B) The chi-square statistic will increase, and the p-value will decrease.

C) The chi-square statistic will increase, and the p-value will increase.

D) The chi-square statistic will decrease, and the p-value will decrease.

Correct Answer: B

Larger differences between observed and expected counts lead to a larger numerator in the chi-square formula, which increases the overall test statistic. A larger, more extreme test statistic corresponds to a smaller area in the tail of the chi-square distribution, resulting in a smaller p-value.

A city planner tests the claim that the usage of five city parks is not equal. A chi-square goodness-of-fit test yields a test statistic of 15.2 with 4 degrees of freedom, resulting in a p-value of 0.004. Which statement provides the most complete statistical justification for the planner's claim?

A) The p-value of 0.004 is very small, so we reject the null hypothesis.

B) Because the p-value of 0.004 is less than a standard alpha level like 0.05, we reject the null hypothesis that park usage is equal and conclude there is convincing evidence that park usage is not equal.

C) The test statistic of 15.2 is large, which proves that the distribution of park usage is not equal.

D) The null hypothesis that park usage is equal is rejected because the observed values were different from the expected values.

Correct Answer: B

This statement is the most complete because it follows the full process of statistical reasoning: it compares the p-value to a significance level (alpha), states the decision about the null hypothesis, and provides a conclusion in the context of the problem with appropriate statistical language ('convincing evidence').

The degrees of freedom for a chi-square test for goodness of fit are calculated as:

A) The sample size - 1.

B) The number of categories - 1.

C) The sample size - 2.

D) The number of categories - 2.

Correct Answer: B

This is the direct definition provided in the content for calculating degrees of freedom in a chi-square goodness-of-fit test.

A study was conducted to see if the distribution of M&M's colors in a large bag follows the proportions claimed by the company.

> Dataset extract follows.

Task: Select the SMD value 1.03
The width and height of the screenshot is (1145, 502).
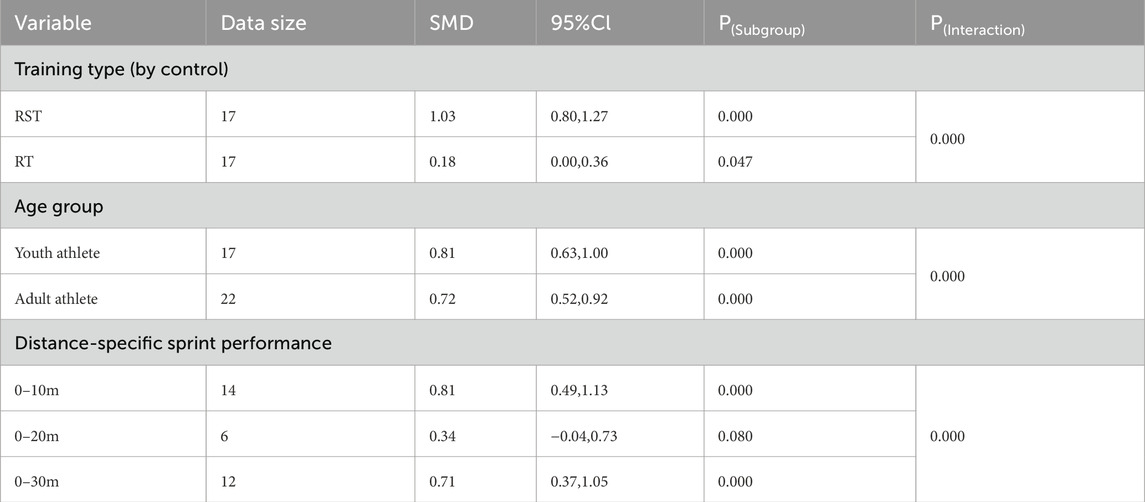Action: coord(443,116)
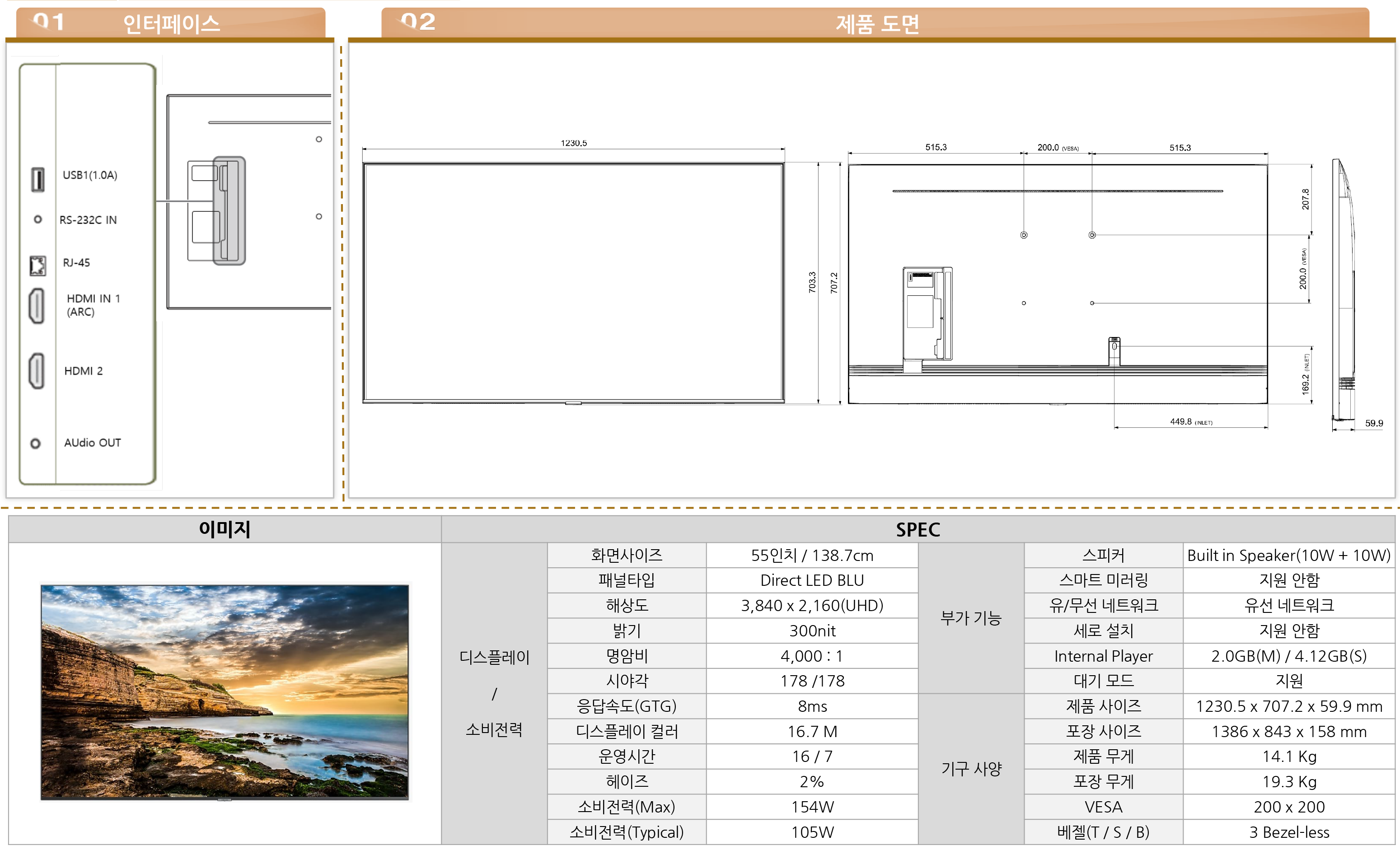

A chi-square goodness-of-fit test produced a test statistic of χ² = 11.5. The resulting p-value is 0.042. What does this p-value of 0.042 represent?

A) There is a 4.2% chance that the company's claimed proportions are correct.

B) There is a 4.2% chance that the company's claimed proportions are incorrect.

C) Assuming the company's claimed proportions are correct, there is a 4.2% probability of getting a sample with color differences as large or larger than what was observed.

D) There is a 95.8% chance that the observed differences are due to random sampling variation alone.

Correct Answer: C

This is the precise interpretation of the p-value. It is a conditional probability, based on the assumption that the null hypothesis (the company's claimed proportions) is true. It represents the probability of observing a sample result as or more extreme than the one obtained.